LAST NIGHT IN EDINBURGH
A forced marriage is where one or both people do not (or in cases of people with learning disabilities, cannot) consent to the marriage and pressure or abuse is used. It is an appalling and indefensible practice and is recognised in the UK as a form of violence against women and men, domestic/child abuse and a serious abuse of human rights.
LAST NIGHT IN EDINBURGH
When teen sisters Zahra and Hoda discover that their family holiday abroad is really a plan by their parents to deliver them both into forced marriages, the girls flee home to find their own ways of remaining in Edinburgh, testing the limits of their bond and the resolve of the adults who control their futures.
DIRECTED BY BITA SHAFIPOUR
WRITTEN BY CHRIS BOYD & BITA SHAFIPOUR
PRODUCED BY CHRIS BOYD & BITA SHAFIPOUR
While reading about the cases of child and forced marriages in the developing world, I came across a shocking number of cases of forced marriages in the UK and many other European countries. Only in 2013, an estimated 8000 women and children were forced to marry, while only 1301 of them had been reported to the Forced Marriage Unit. Nobody really knows the exact number of cases, because most of these women and children never report their case to the police or even the NGOs, fearing the detention of their parents.
While a lot of these marriages take place in the UK and are never reported, a good percentage of them take place abroad during the school holiday season. Forced marriage on its own at home has enough psychological toll, let alone going across the waters to another country and living with a family you’ve never known. The consequences of forced and child marriages are almost always unfortunate and sometimes utterly tragic.
Further research brought me closer to the work of several NGO’s that work on prevention of forced marriages as well as helping the survivors. One of these organizations came up with a very clever idea to help the girls who fear their trip abroad may be a plan by their parents or guardians to marry them. They advise young women and girls to carry a spoon in their underwear at the airport as their last resort to stop their trip. The authorities will be notified while they go through the metal detectors at the airports’ scanners. The airport security knows about this code and will handle the matter with much care and attention.

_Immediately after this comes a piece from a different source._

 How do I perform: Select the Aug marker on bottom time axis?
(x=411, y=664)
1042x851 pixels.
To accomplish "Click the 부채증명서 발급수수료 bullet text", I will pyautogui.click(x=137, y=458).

When Chris and I decided to make a short film about this topic, we really wanted to know what it would be like to be the girls and the parents going through such a shocking experience. We wanted to really feel for these two sisters who are born and raised in Edinburgh, grow up in a British society, have a normal life until they are faced with the greatest challenge of their lives: to become women over-night. We also really wanted to understand the parents, and see the world from their perspectives. They truly believe that their girls will be happier in a different society where they can easily marry up and have everything provided for them. We did not want to point our fingers to a specific culture or country. Forced marriages are common in many parts of the world and we wanted to address this issue on a global scale. We believe all of the countries including the UK are equally responsible in putting an end to this practice.